O Haupt voll Blut und Liedern
Der protestantische Poet Paul Gerhardt, geboren am 12. März 1607, ist der größte Lied-Dichter Deutschlands. Fast 140 Kirchenlieder hinterließ er. Zum 400. Geburtstag wird die Erinnerung an Gerhardt wieder belebt. Zum Mitsingen!

Bach, Goethe, Mozart, und nun, 2007, Gerhardt – Paul Gerhardt. Deutschland gedenkt des evangelischen Prediger-Poeten, der vor 400 Jahren, am 12. März 1607, im damals kursächsischen Gräfenhainichen geboren wurde. Mit Themen-Gottesdiensten, Konzerten und Ausstellungen feiert die EKD zwölf Monate lang den Barockdichter.

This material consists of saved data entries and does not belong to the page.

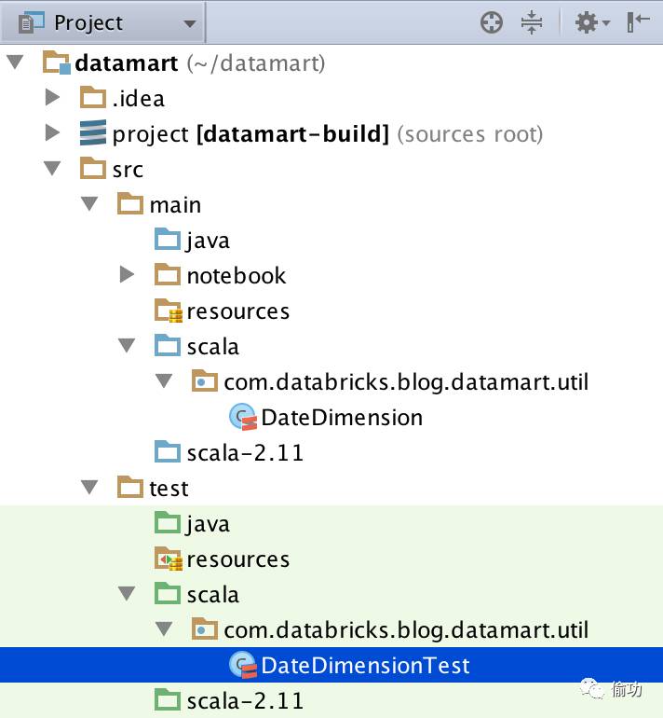Expand the .idea folder arrow
The image size is (663, 718).
point(52,97)
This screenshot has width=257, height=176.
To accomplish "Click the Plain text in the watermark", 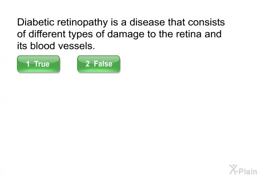I will 248,171.
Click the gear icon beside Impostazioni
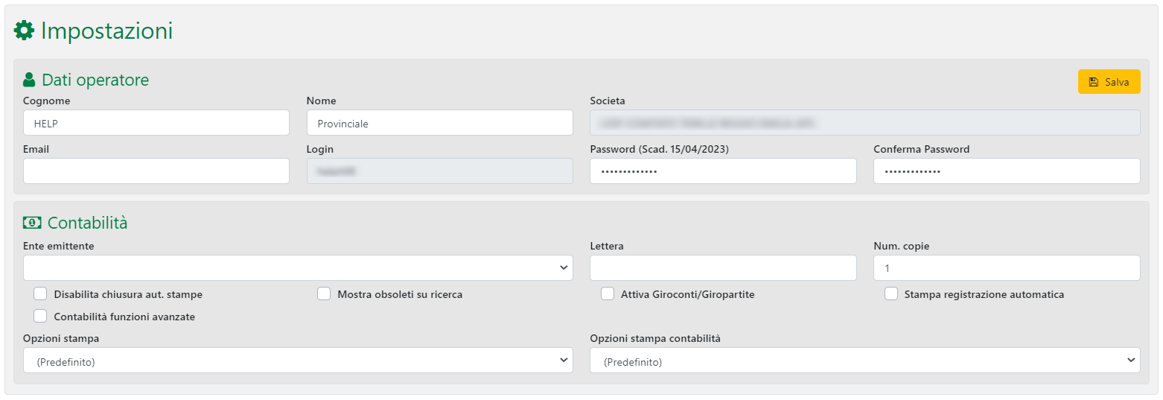The image size is (1163, 400). click(x=24, y=31)
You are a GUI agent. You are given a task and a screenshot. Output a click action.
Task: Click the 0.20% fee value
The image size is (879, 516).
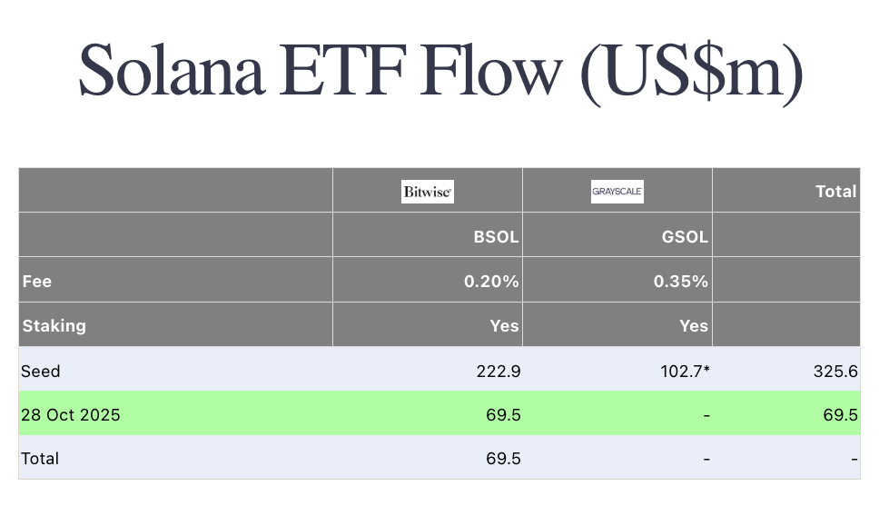point(491,282)
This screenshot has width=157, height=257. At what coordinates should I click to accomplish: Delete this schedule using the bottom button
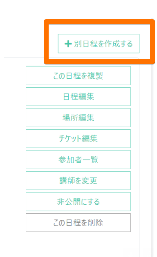(78, 223)
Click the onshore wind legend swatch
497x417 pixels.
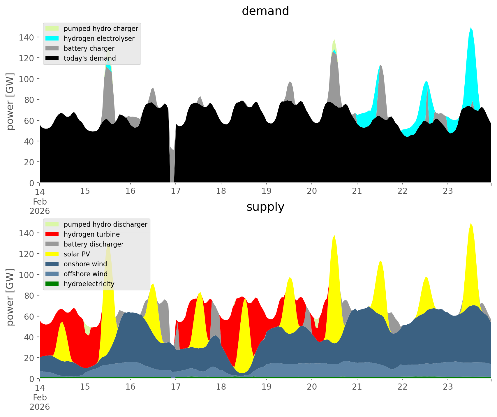click(x=52, y=264)
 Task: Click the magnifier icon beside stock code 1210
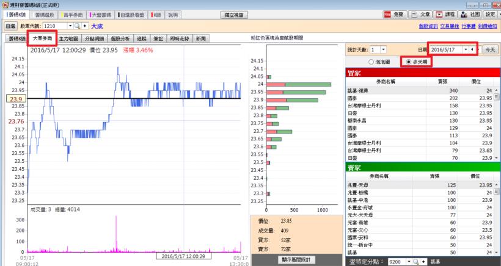pos(78,27)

Seine „Tröstelieder“ (Theodor Fontane) zählen zum Kernbestand unseres hymnologischen Gedächtnisses. Seine Dichtung gehöre neben Luthers Bibelübersetzung und Grimms Märchen zu den bekanntesten deutschen Texten überhaupt, sagt der EKD-Ratsvorsitzende Wolfgang Huber. Für die englische Übersetzerin Catherine Winkworth (1827-1878) spiegelten sie gar den „eigentlichen Genius des deutschen Volkes“ wider. 31 Schulen in Deutschland tragen Gerhardts Namen; nur ein anderer Großer des Protestantismus bringt es mit 46 auf mehr: Martin Luther.

„O Haupt voll Blut und Wunden“
An die 30 von Gerhardts insgesamt 139 Liedern finden sich heute noch im Evangelischen Gesangbuch, und auch im katholischen „Gotteslob“ ist er vertreten. Sein Choral „O Haupt voll Blut und Wunden“ wurde schon 30 Jahre nach seinem Tod 1676 in Lübbenau in katholische Gesangbücher aufgenommen.